1) Get rid of the brown and orange combo - too 70's, and the orange doesn't
work well with the orange lines of the map;

2) Move the map to the middle and have your results in a column on the right;

3) On the left, have a column for inputting the location data, have a
clickable calendar to select a date, and have a slider bar so you can increase
or decrease the "within" search area (or perhaps something like a target board
where the middle is the location you put in and you click on an outer ring to
widen your "within" area);

My personnel design philosophy is: reduce the number of clicks - that is,
always try to reduce the number of clicks a user has to do to get the
information they want. E.g. for the "within" drop down menu: one click to get
to to drop down and another to select the option; a slider is one click to
zoom in or out. Having a calendar already on screen removes the need to try
and use the pop-up one, which again reduces the number clicks from a hover and
click to just one. However, where you have lots of options, such as the
genres, I think you still need a drop down menu because there are two many
options to list....unless you put them all in some sort of bar. Don't know.
Try it.

Anyway, I hope that made sense and helps. Good luck.

------
shawndrost
Congratulations! I love the idea of skimming myspace's events so that I don't
have to look at their site and use the doubtlessly terrible search function
they have.

Cut the adwords and the digg/share widgets. They're not going to get you money
or traffic, respectively, and they look trashy.

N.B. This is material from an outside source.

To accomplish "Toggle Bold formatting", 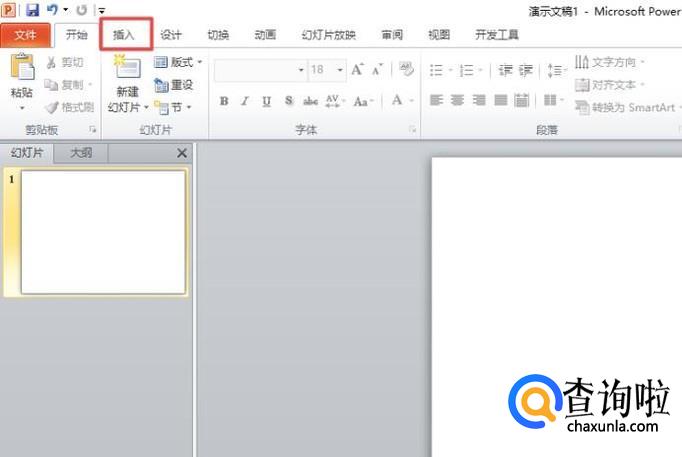I will pos(224,101).
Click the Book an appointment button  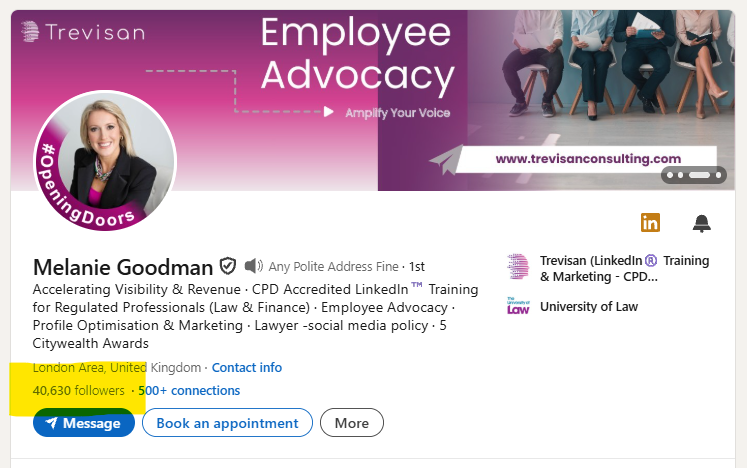coord(227,423)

The list of upcoming shows looks terrible: the left edge doesn't line up with
the left edge of the div above it, and the inset scroll doesn't match the rest
of the look/feel, and I'm seeing a pixel's worth of one element and it looks
like a glitch. This needs a lot of work.

Use a normal dropdown for the 'playing' menu: inconsistent UI elements are
bad, and that one would be bad even if it weren't inconsistent.

Populate the map with markers immediately rather than waiting till someone
clicks on an artist.

The music player isn't working for me: standard ff3/windows.

Your fonts feel inconsistent: pick a bold typeface for titles/buttons/logo,
and a plain typeface for standard text.

Most of what I'm saying is really basic stuff, so honestly, I suspect you're
doing something basic wrong. If you've heard it a bunch of times before,
you're either being lazy or stubborn. If not, you're not asking for enough
feedback from friends, family, at tech meetups, etc.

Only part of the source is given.